Whereas eternalism strikes a balance between self-denial and asceticism on the one hand, and sensualism and the celebration of feeling on the other, secularism seems to slide into one or the other of these crevasses of consequence.
Eternalism focuses on values and behavior which, where followed, result in either enlightened use of wealth (the individual truly feels he is the concerned custodian of wealth in behalf of others and so behaves) or in those remarkable but few episodes (the City of Enoch, the small branches of Middle-East Christians in the apostolic area, and the brief but happy period, A.D. 36–201, on the American hemisphere) where the lines between rich and poor were dissolved by the warmth and righteousness of practicing Christians.
Secularism often seizes upon a single, true principle and elevates it above its peer principles. This act of isolation does not make the principle seized any less true, but it strips that principle of its supporting principles. One can be incarcerated within the prison of one principle.
The new secular “moral geometry” with its fluid lines, alien angles, and restless points, rejects the idea of divine design in the universe, but then naively seeks to muster righteous indignation in behalf of the disadvantaged—but without any corresponding concern over the need for non-economic morality—the very values necessary to make indignation righteous!

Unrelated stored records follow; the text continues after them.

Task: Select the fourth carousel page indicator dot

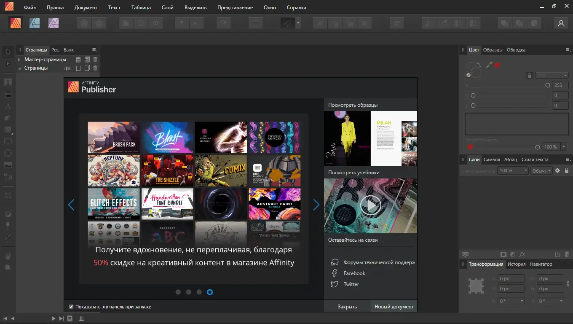Action: coord(210,292)
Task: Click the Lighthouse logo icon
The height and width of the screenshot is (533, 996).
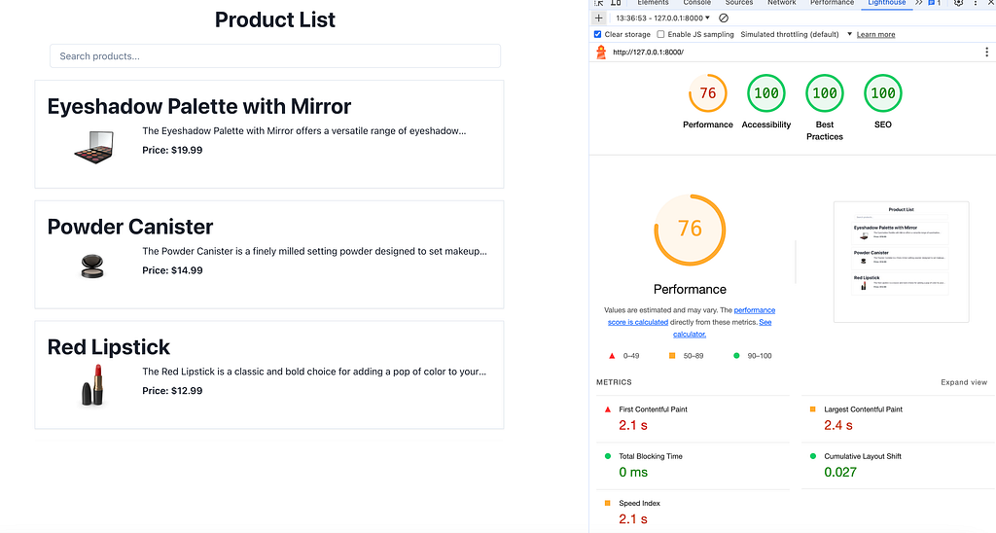Action: [601, 53]
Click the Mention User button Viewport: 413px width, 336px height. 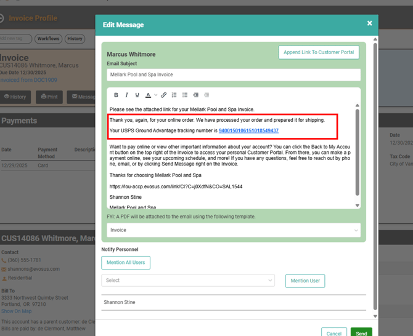[x=305, y=281]
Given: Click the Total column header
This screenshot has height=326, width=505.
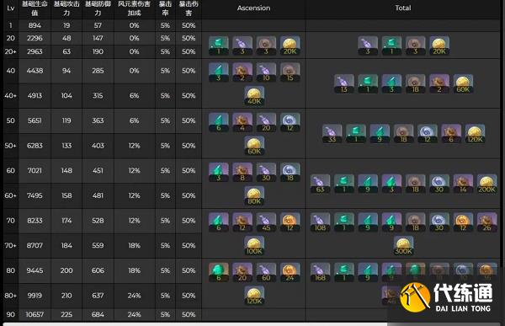Looking at the screenshot, I should (403, 8).
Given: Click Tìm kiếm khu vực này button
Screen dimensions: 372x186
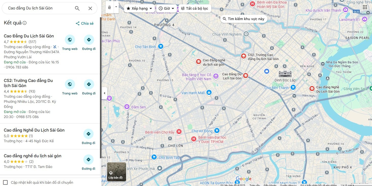Looking at the screenshot, I should pyautogui.click(x=244, y=19).
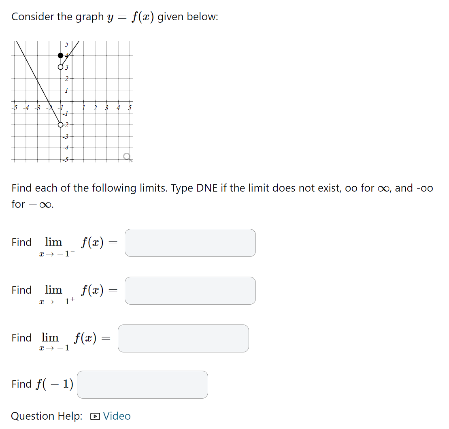This screenshot has width=449, height=429.
Task: Click the answer field for the right-hand limit
Action: pos(190,290)
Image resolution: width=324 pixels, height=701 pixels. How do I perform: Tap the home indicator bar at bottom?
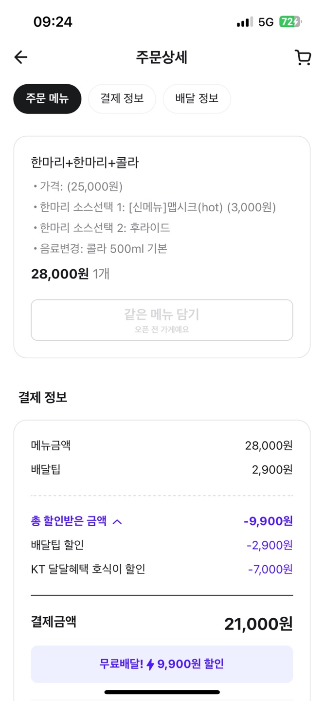[162, 692]
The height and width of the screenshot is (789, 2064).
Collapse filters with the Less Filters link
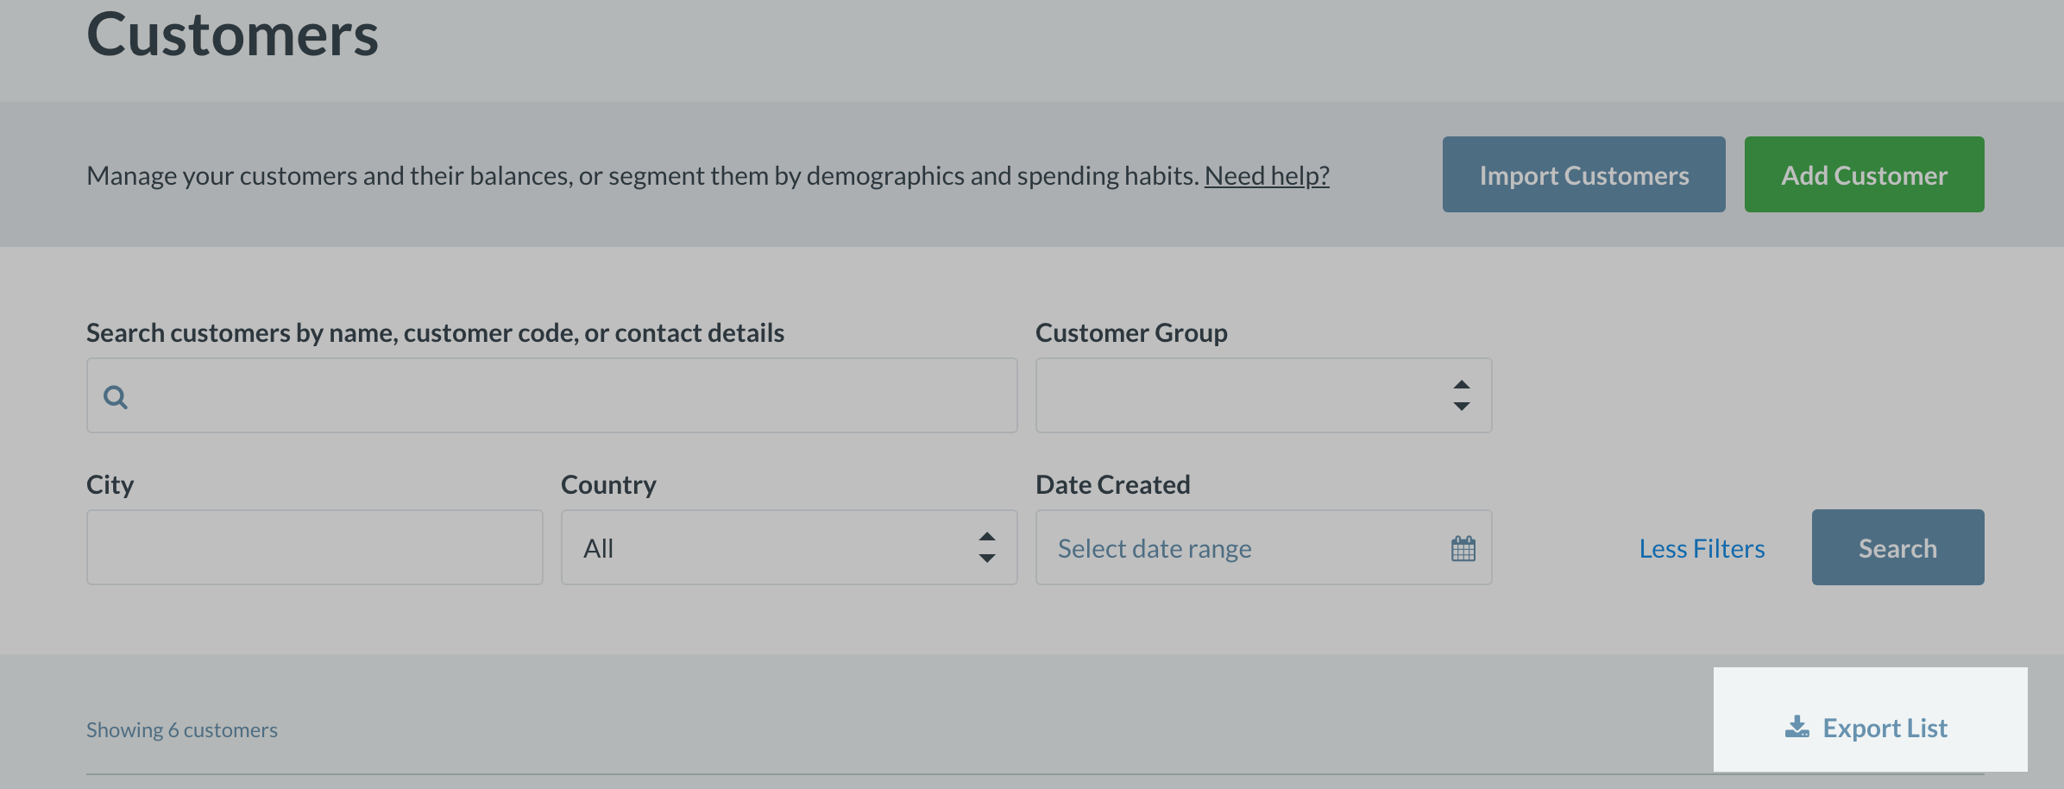point(1702,548)
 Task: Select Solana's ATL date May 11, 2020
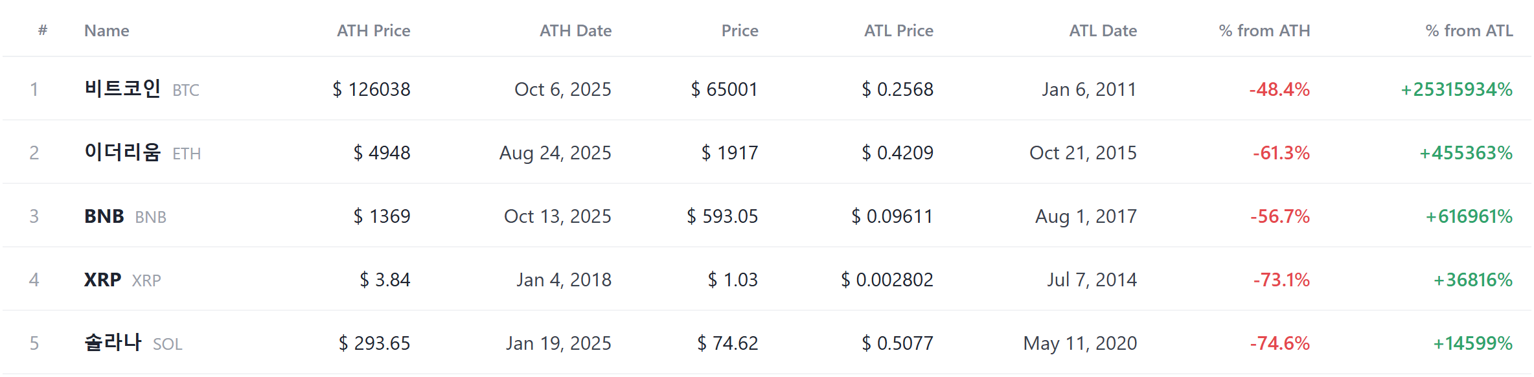tap(1080, 343)
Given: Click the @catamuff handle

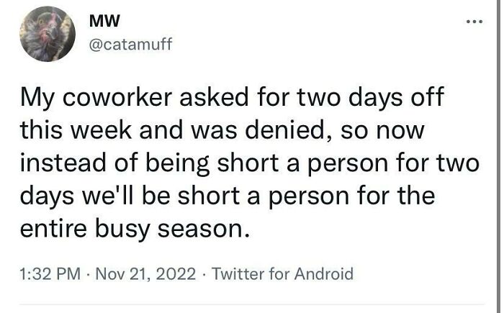Looking at the screenshot, I should [x=130, y=44].
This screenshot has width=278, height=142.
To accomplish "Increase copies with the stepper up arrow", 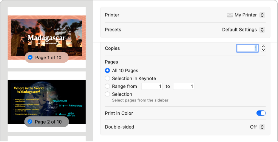I will pos(263,46).
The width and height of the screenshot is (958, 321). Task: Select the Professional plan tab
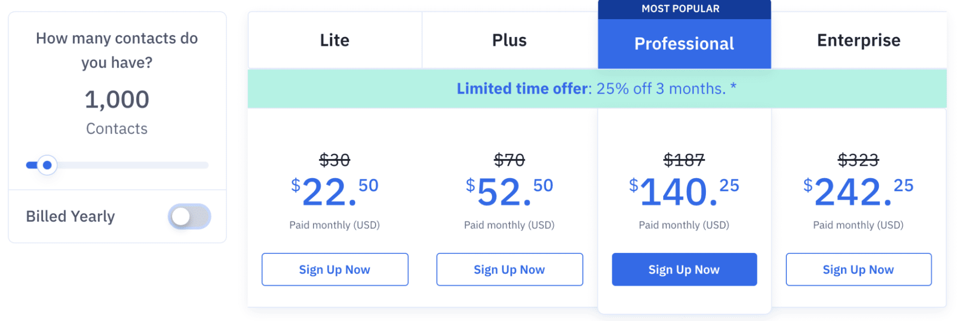684,44
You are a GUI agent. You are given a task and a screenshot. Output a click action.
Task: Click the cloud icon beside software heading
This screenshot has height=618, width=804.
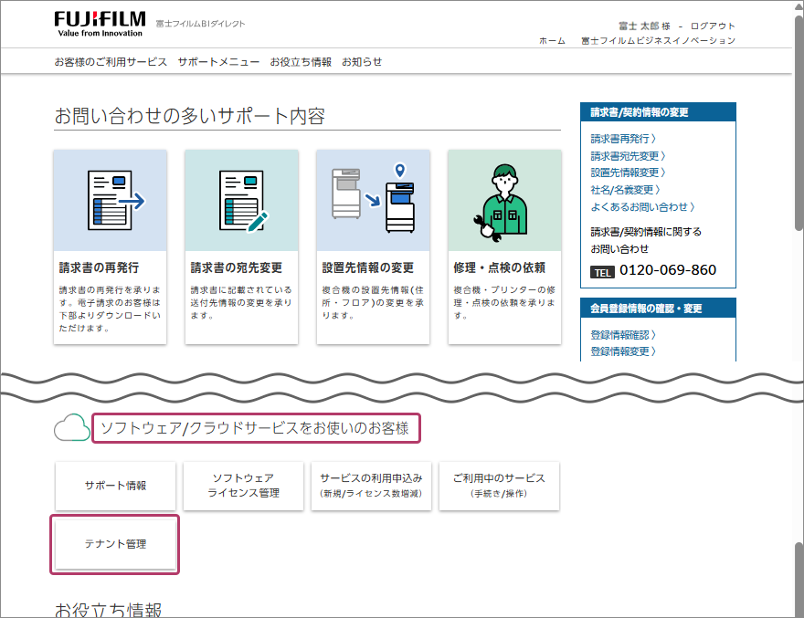click(x=71, y=427)
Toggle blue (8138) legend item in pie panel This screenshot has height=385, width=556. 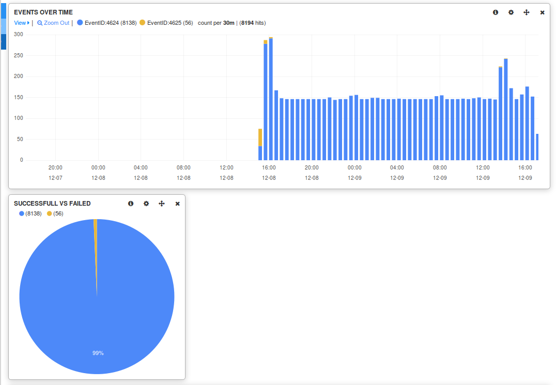pos(30,213)
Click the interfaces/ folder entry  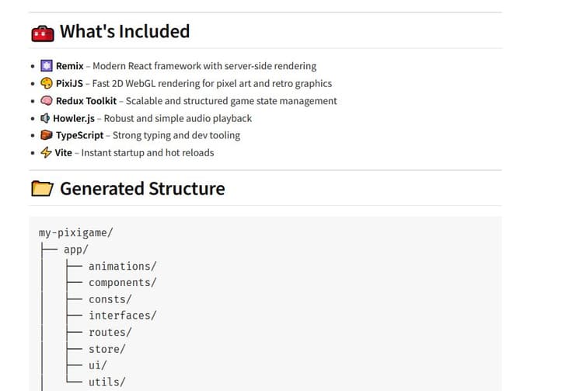click(123, 316)
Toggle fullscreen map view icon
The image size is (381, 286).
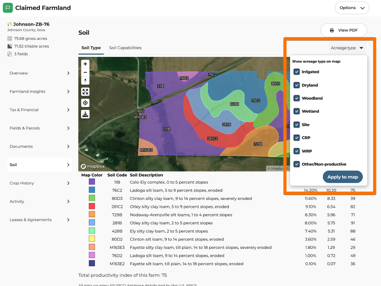coord(85,92)

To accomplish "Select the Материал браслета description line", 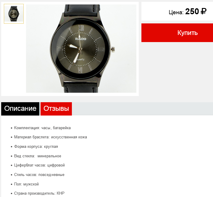I will (x=51, y=137).
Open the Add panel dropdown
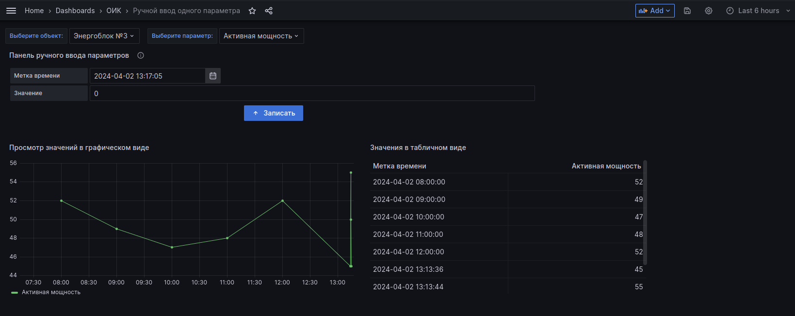795x316 pixels. pos(654,11)
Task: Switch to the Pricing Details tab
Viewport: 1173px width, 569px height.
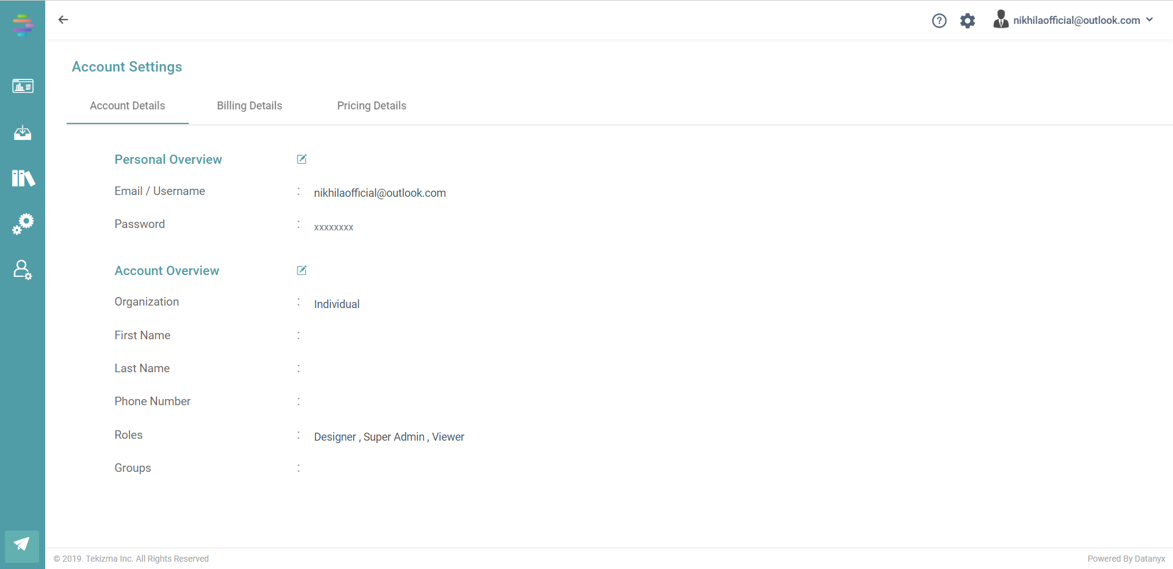Action: coord(371,106)
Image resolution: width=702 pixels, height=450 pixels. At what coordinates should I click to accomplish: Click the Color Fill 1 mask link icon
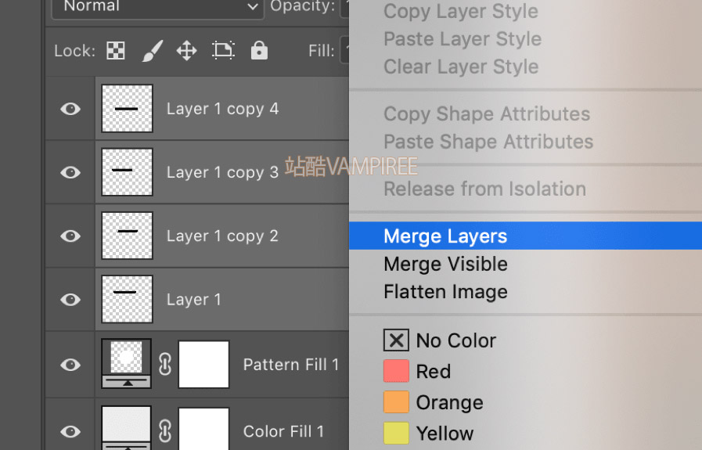tap(165, 430)
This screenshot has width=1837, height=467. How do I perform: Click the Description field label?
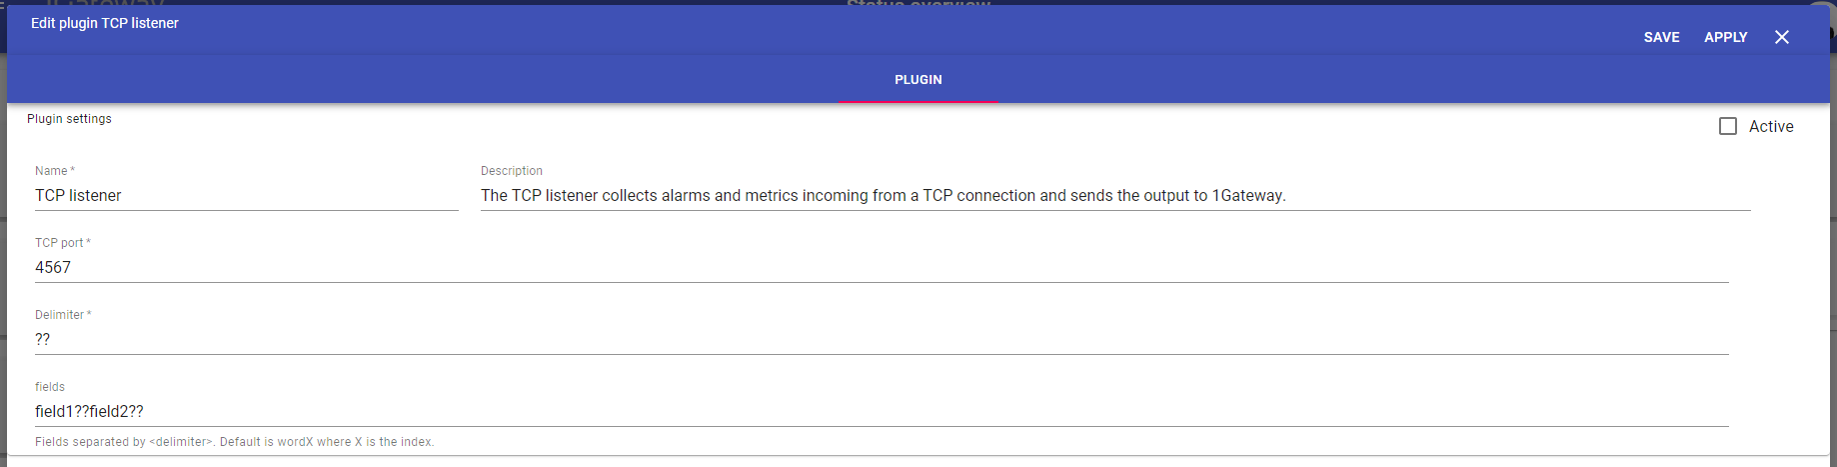[511, 171]
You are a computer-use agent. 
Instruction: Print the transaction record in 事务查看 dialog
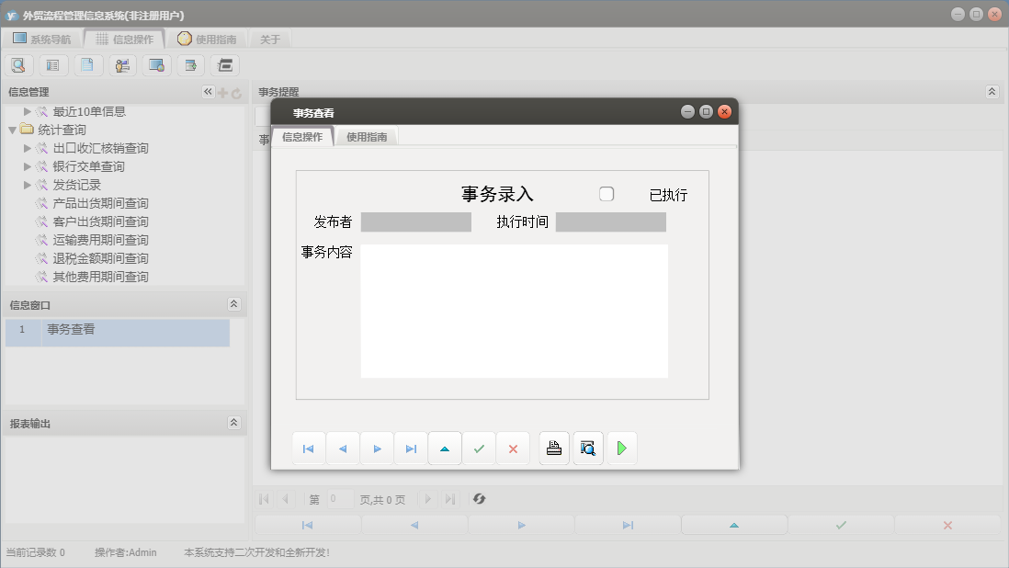pyautogui.click(x=554, y=449)
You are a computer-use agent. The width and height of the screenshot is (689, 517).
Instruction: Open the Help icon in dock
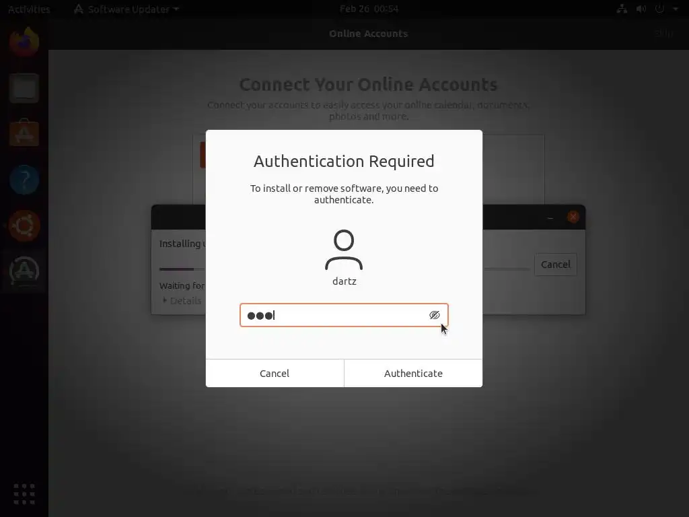pos(24,179)
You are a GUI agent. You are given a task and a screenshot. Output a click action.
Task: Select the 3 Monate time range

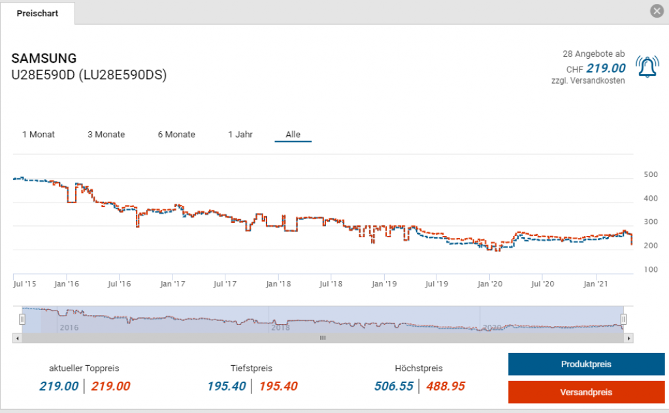pos(106,135)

Eternalism focuses on the individual and on those processes in which the individual is taught correct principles and then is given optimum opportunity to govern himself. Indeed, nowhere does the contrast appear to be more stark between the basic approaches to man’s problems than in the focus of eternalism on the individual as the basic human reality (and next the family). Where reform and desirable change are concerned, eternalism opts for conditions that facilitate true individual growth, letting the consequences of any successes ripple outward. Secularism tends to want to deal increasingly with systems, governments, labels, groups, etc.—with adjustments in the things outside man, apparently hoping that, somehow, changing the external scenery will change the things inside man.
For those of us who see the human condition as one in which there is more stupidity than cupidity, more apathy than conspiracy, there is no real place to begin but with ourselves!